My main problem was lack of basic knowledge of how you should approach the 3D buildings. I thought you could just add various shapes to build up the scene then look at them from various angles. That approach does not work, Motion 4 needs you to apply rectangles, boxes all on the same plane otherwise you get a peeling apart effect as soon as you move away from your scene.

After pulling my hair out I emailed Mark Spencer of Ripple Training who looked at my first example and told me that all my rectangles were not on the same plane I did not understand at first then it clicked…everything must be at 90˚ to each other as shown below.

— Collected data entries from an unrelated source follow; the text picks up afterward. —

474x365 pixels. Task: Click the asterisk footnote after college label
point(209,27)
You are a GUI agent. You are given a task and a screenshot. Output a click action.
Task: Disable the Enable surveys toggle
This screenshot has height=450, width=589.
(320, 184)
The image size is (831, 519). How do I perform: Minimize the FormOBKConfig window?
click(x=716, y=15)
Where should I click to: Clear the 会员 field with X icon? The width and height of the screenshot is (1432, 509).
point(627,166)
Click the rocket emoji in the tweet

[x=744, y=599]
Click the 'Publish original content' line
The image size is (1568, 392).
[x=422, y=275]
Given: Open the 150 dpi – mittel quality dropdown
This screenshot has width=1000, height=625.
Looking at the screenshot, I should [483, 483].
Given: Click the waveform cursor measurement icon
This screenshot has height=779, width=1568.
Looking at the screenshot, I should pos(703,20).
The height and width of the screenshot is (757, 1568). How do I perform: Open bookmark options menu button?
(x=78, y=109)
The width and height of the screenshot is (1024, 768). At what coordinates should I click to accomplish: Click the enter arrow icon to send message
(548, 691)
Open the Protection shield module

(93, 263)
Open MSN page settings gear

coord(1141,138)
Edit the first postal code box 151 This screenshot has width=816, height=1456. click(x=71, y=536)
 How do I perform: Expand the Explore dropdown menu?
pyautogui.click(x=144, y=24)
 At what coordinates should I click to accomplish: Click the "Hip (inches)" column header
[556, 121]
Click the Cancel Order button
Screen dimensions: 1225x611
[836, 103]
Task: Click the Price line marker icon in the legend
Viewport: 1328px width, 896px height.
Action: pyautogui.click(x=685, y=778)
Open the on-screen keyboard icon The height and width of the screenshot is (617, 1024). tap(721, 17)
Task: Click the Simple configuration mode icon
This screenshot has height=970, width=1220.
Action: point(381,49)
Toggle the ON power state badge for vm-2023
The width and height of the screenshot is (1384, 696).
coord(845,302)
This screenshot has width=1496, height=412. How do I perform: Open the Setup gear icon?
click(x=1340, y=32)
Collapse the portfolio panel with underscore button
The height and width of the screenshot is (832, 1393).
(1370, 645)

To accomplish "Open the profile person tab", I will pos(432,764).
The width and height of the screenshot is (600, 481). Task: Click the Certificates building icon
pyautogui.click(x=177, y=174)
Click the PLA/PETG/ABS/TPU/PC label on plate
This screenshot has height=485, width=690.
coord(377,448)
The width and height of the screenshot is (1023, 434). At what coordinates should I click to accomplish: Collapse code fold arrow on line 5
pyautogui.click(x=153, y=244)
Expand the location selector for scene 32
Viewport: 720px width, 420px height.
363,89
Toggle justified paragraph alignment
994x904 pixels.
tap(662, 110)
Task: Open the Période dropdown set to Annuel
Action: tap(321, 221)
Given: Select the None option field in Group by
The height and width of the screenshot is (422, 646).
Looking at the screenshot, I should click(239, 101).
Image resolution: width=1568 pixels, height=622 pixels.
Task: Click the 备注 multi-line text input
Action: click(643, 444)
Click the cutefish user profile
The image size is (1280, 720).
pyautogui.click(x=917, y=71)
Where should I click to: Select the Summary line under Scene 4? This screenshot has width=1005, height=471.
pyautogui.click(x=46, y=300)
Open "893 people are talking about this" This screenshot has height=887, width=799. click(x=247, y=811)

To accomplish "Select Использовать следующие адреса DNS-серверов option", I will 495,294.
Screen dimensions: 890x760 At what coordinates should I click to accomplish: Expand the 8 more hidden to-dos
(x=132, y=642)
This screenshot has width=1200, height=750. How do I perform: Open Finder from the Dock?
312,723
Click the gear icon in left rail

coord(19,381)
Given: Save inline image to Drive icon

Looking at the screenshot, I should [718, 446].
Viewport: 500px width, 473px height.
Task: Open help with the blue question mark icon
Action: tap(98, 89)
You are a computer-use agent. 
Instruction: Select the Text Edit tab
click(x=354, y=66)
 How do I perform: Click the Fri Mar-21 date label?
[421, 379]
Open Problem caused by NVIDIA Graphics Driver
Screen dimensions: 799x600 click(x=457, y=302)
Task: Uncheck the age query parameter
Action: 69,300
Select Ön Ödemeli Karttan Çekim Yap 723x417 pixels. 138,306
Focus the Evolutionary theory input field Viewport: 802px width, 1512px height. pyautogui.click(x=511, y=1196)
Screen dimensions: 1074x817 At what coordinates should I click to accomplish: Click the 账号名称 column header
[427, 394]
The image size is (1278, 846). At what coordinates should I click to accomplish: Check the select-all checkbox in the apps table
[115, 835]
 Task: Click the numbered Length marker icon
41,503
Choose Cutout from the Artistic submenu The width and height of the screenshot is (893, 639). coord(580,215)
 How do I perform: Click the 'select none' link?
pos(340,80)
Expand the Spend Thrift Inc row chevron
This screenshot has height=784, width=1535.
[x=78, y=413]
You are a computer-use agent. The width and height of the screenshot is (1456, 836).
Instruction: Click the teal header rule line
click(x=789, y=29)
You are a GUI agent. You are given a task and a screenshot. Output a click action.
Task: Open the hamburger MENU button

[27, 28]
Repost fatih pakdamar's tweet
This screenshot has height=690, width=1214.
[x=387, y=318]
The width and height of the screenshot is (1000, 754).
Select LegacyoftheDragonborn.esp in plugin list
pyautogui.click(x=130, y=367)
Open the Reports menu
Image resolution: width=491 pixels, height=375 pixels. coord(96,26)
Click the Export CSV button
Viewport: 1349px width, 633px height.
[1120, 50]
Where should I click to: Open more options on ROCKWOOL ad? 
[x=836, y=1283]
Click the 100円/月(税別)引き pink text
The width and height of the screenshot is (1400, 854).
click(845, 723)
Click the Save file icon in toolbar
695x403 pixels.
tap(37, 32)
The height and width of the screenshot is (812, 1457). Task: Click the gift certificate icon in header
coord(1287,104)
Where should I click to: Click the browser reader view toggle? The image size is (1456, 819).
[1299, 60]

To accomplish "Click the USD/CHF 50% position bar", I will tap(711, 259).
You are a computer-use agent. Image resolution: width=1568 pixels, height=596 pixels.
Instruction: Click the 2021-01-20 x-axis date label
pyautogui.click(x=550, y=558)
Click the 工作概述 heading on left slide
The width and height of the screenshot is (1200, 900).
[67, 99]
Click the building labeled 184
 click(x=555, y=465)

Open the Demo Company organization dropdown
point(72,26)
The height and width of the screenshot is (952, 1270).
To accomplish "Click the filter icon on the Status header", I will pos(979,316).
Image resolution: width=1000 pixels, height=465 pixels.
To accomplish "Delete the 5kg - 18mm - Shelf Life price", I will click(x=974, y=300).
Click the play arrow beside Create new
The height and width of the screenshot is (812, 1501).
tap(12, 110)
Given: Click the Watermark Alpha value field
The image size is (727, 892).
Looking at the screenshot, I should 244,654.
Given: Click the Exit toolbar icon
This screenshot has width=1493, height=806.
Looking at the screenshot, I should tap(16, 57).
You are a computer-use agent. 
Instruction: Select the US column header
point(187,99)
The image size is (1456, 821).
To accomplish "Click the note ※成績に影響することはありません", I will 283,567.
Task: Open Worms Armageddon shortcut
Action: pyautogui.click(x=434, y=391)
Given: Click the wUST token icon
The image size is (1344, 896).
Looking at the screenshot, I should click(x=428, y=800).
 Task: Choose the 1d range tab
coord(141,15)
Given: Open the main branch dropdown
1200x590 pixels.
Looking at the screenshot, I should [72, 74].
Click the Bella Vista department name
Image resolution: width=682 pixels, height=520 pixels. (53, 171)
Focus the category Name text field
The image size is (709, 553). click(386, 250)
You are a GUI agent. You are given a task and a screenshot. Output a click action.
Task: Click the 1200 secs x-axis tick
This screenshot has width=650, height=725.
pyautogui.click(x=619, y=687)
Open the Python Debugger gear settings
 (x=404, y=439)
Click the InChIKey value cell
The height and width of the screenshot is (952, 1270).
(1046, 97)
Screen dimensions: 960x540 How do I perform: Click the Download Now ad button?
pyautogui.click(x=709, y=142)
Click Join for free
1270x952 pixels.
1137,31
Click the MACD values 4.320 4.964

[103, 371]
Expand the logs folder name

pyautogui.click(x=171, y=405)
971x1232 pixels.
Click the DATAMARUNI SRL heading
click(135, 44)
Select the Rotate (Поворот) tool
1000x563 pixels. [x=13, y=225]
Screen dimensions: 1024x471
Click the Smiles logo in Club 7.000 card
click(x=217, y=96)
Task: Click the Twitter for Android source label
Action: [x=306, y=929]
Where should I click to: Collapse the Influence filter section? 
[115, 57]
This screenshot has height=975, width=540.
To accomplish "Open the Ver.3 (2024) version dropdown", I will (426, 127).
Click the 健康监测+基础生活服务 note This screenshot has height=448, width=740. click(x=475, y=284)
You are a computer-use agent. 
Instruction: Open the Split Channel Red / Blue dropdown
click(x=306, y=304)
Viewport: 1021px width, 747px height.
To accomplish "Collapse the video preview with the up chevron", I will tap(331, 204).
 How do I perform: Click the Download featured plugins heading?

Once you get your head round the 90˚ rule the rest is plane sailing…or not…as soon as you start to add lights to your project it starts to look sexy but sexy at the cost of rendering, without lights your 3D subject can take an hour or so…add three lights and you are looking at 3,4,5 hours or more. One initial project was taking so long that I abandoned it 6 hours later !

I am about to do some sexy 3D photo frames today I will post you the results once I have something worth showing. PS. Maths was one of my worst subjects at school and working with lots of rectangles in a 3D environment brings it all back…who said you don’t need maths once you leave school…me !!!

I want to thank Mark Spencer for his invaluable input.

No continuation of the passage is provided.